Data extracts:
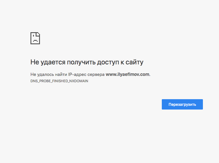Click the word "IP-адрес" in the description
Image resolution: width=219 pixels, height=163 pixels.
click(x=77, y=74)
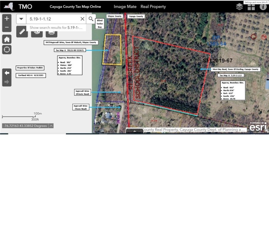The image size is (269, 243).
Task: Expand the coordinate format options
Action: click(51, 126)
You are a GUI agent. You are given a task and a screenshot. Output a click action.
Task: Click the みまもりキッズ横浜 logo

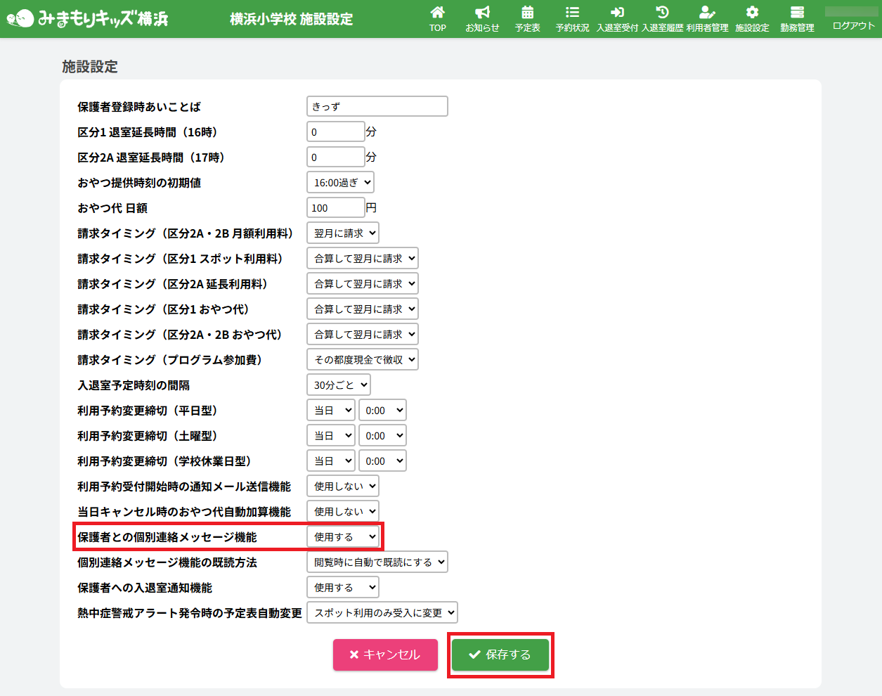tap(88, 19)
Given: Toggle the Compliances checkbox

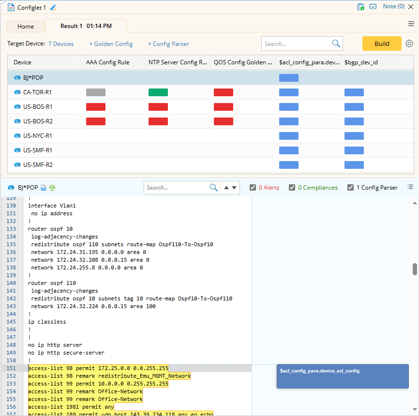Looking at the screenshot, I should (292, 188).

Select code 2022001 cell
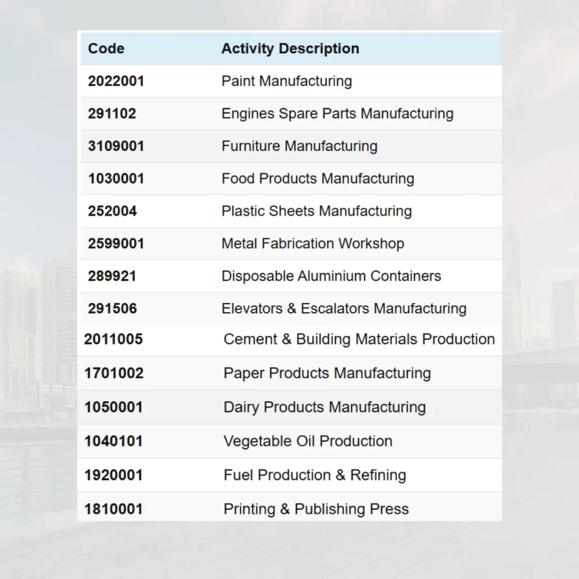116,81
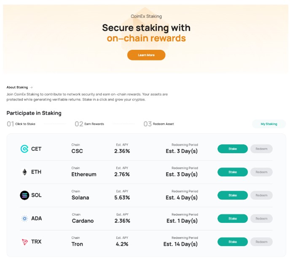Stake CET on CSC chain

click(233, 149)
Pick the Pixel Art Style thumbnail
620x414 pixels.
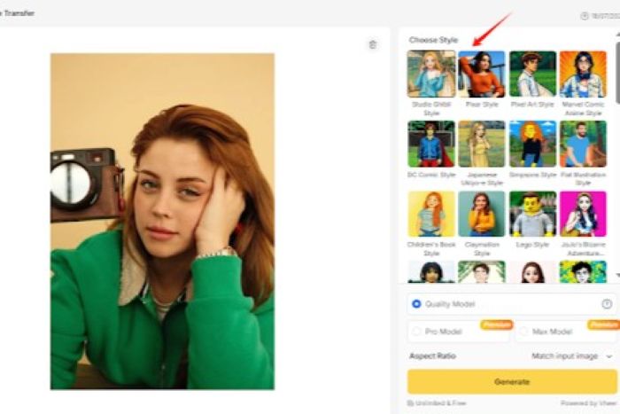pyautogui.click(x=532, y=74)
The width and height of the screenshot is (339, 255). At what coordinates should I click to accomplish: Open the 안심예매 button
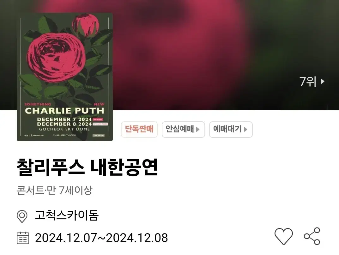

Your objective:
The required output consists only of the lines from the one containing "You are a GUI" to the last line of the material, reproduced exactly, pictures excluded.

Result of this exercise:
You are a GUI agent. You are given a task and a screenshot. Output a click action.
Task: Click the みまもりキッズ横浜 logo

tap(88, 19)
Given: Toggle the Compliances checkbox

Looking at the screenshot, I should (292, 188).

Select code 2022001 cell
116,81
Stake CET on CSC chain

click(233, 149)
Pick the Pixel Art Style thumbnail
620x414 pixels.
pyautogui.click(x=532, y=74)
The width and height of the screenshot is (339, 255). At what coordinates should I click to accomplish: Open the 안심예매 button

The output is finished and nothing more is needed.